Following Deng Xiaoping's housing reform movement of the 1980s, China has experienced a remarkable boom in the commercialization of real estate. Wherever one looks, new housing construction is underway and it is estimated that more than 72 percent of all urban Chinese residents own their own homes (Luo, 2005). Although this sentiment is gradually changing among upwardly-mobile Westernized Chinese women in international cities, a recent survey conducted by the China Youth Daily revealed that almost 52 percent of more than 10,000 female respondents considered apartment ownership to be a prerequisite to marriage (Qiu, 2007). That is, the majority of Chinese women (not to mention their families) still expect their future husbands to provide them with an apartment and, recently, even a car as well.
For the majority of foreign teachers in China, especially those who are here for short-term teaching assignments, apartment ownership will not be a consideration. However, for those who marry Chinese nationals with long-term plans to remain in China, buying an apartment may not only appear to be a good idea economically, it might very well be a clear and firm expectation on the part of the bride and her family. This unit will address the realities of buying an apartment in China and will outline what is required to do so.
For starters, and unlike property and housing ownership in America and other Western countries, all property in China is simply being leased for a 70-year period. In theory, that lease is supposed to renew automatically upon expiration but it needs to be kept in mind that the Chinese government's relatively new Ministry of Housing and Construction retains full "property prerogatives," meaning that leases can be nullified at any time if the government determines that it needs that property for any reason (Ho, 2008). In addition, the government is also entirely free to unilaterally determine how much compensation, if any, will be offered for that property in the event the land your apartment happens to be located on is reclaimed by the state. Although recent regulations give residents the right to sue the government for unfair compensation, they rarely win in court (ibid).
As is equally true of China's education system, its housing market may be among the most expensive in the world when compared to per capita income. For example, the average price of housing in New York City is $2,059 per square meter with an average family income of $72,000 per year. By comparison, the average cost of housing in Shanghai for the year 2007 was $1,160 per square meter against an average family income of $7,316 (Tu, 2008). Generally speaking, the cost of housing outside of Beijing, Shanghai, and Guangzhou will run anywhere from 1,500 to 5,000 yuan ($217 to $725) per square meter depending on location and no more than 30 percent of all new apartments can be larger than 90 square meters (970 square feet [Macintosh, 2006]).
Finally, there is much disagreement over the stability of China's housing market. Shortly following the end of the 2008 summer Olympic Games, the housing market in China fell into an unprecedented slump with housing prices dropping as much as 30 percent below pre-Game prices (Yan and Chen, 2008). Aside from a very difficult to predict market, foreigners may only purchase apartments for personal use (i.e., to live in, not rent out) and there is virtually no secondary market to speak of.

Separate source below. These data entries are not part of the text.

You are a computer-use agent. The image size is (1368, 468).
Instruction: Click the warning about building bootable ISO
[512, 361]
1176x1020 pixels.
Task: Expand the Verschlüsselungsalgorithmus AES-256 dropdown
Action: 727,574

That is, when the Chinese seek to buy an apartment, they will not give much consideration to anything but new construction. In addition, legal protections and real estate standards are not yet well-established and various procedures and protocols we take for granted back home in terms of, for example, due diligence, housing inspections, and secure escrow accounts simply do not exist in China.
In some cases, the transfer of the title from the developer to the buyer can take as long as three years to occur (Macintosh, 2006) and you'll need a great deal of persistence and most likely a lawyer in order to get back your deposit (typically 10,000 yuan) if the seller changes his mind for any reason. Most foreign housing experts agree that although the potential benefits can be significant, buying property in China is very risky business. At the very least, you will need to involve local Chinese who are entirely trustworthy, fully understand the market, and can scout out the most reliable deals with the least amount of foreseeable difficulties. Some might even refer to the entire process of buying an apartment in China as gambling. We know of at least two foreigners who lost several thousand yuan by unknowingly getting themselves involved in what turned out to be illegal transactions with dishonest people. Nevertheless, assuming everything does go as planned, owning an apartment in China does make sense from the perspective of freezing housing expenditures over time—a luxury that is not afforded to those who rent.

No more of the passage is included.